Ilya Kabakov

 


"Le Bateau de ma vie de Kabakov fait une longue escale à Grenoble "
Infomatin, Paris, 27 Mai 1994

Deux installations et une série de dessins de l'artiste russe le plus reconnu du moment font l'objet d'une exposition inégale. Ilya Kabakov y démontre comme toujours son souci de témoigner de la dureté de la vie quotidienne dans l'ex-URSS. Mais le témoignage manque parfois d'acuité.

Né en 1933 en Ukraine, Ilya Kabakov qui vit entre Paris, Moscou et New York, est actuellement l'artiste de l'ex-Union soviétique le plus reconnu internationalement. Longtemps illustrateur, Kabakov réalise depuis les années 80 des installations qui mettent en scène la vie en URSS avec ses cuisines communautaires, ses murs aux papiers peints déchirés et ses travaux inachevés, dissimulés derrière des palissades de bois.
L'Album de ma mère, qu'il présente au Magasin de Grenoble, constitue un des plus bels exemples de son travail. A l'origine, il s'agit d'un album contenant les mémoires écrites à 83 ans par sa mère: récit de la vie d'une femme de la Russie prérévolutionnaire à celle de Brejnev, à qui elle adresse une supplique pour finir décemment ses jours dans un 15m2 confortable.

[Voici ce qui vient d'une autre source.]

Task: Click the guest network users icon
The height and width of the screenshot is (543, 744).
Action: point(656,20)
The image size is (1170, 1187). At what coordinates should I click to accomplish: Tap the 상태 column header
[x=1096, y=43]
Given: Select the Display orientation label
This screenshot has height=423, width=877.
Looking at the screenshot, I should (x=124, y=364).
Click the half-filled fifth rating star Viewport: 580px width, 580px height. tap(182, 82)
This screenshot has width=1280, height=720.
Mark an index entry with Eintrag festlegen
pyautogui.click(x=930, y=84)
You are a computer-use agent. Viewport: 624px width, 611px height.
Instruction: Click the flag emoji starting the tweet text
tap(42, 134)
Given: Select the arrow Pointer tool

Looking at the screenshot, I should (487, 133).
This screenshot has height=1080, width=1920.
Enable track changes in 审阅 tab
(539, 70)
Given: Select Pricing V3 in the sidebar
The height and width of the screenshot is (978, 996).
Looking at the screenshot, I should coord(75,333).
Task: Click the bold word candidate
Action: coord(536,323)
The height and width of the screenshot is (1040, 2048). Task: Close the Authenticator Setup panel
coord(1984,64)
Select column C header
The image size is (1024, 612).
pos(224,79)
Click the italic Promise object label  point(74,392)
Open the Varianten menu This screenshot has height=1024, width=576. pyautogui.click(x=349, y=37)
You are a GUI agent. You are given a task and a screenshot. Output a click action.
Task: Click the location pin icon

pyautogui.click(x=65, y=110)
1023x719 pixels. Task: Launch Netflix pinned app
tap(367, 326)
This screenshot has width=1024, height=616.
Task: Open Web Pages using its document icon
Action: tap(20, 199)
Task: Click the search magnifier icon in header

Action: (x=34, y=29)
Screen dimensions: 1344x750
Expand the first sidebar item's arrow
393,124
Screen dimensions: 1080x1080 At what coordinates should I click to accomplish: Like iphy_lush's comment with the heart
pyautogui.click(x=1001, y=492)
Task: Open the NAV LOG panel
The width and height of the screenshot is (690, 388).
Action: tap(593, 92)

Kabakov a accroché chaque page de cet album aux côtés de photos prises, pendant tente ans, dans la même petite ville de Bersiansk, où vécut sa mère.
L'ensemble est installé dans un labyrinthe au sol sale, à la lumière glauque, aux murs peints d'un gris sinistre. On entend au loin une mélopée qui se rapproche à mesure que l'on progresse dans cet univers étouffant. On se trouve alors immergé dans une oeuvre d'art totale qui sollicite aussi bien l'oreille que l'œil et même le nez perturbé par l'odeur de la crasse environnante. Fondé sur l'opposition entre une fiction radieuse et une réalité sordide, l'Album de ma mère fonctionne admirablement bien, provoquant le spectateur au point de lui donner une irrésistible envie de sortir au plus tôt de ce labyrinthe cauchemardesque. Mais la force de cette installation met malheureusement en relief la faiblesse des deux autres propositions de Kabakov. Passons rapidement sur l'ensemble des dessins qui composent la Rivière souterraine dorée: ni leur agencement par paire de part et d'autre d'un fil doré, ni l'effet de contraste entre ces dessins et les phrases toutes faites qui leur servent de légende ne parvient pas à en faire autre chose que des illustrations assez légères.
Le Bateau de ma vie est, en revanche, plus représentatif de l'impasse où semble se trouver actuellement ce travail. Il s'agit d'une grande barque de 17m de long, sur le pont de laquelle Kabakov a fait déposer des caisses remplies d'objets ordinaires - vêtements, jouets, vaisselle - recouverts d'un carton où est collée une petite relique dérisoire - bout de tissu, taille-crayon... - , une mauvaise photo et la légende en français et en russe d'un souvenir d'un moment de la vie d'Ilya Kabakov. L'installation ne manque pas d'allure, mais, retiré le tragique de l'album vécu de sa mère, il ne reste chez le fils qu'un système trop proche des Je me souviens, de Perec et trop loin du mystère et la sophistication des installations de Christian Boltanski.
L'Album de ma mère a été conçu en 1988, le Bateau de ma vie, l'an dernier. Entre ces deux dates, un mur s'est abattu à Berlin et l'oeuvre de Kabakov a perdu bien de son étrangeté. Mais l'artiste a suffisamment prouvé dans le passé sa faculté de rebondir pour qu'on attende avec curiosité la prochaine escale du Bateau de sa vie.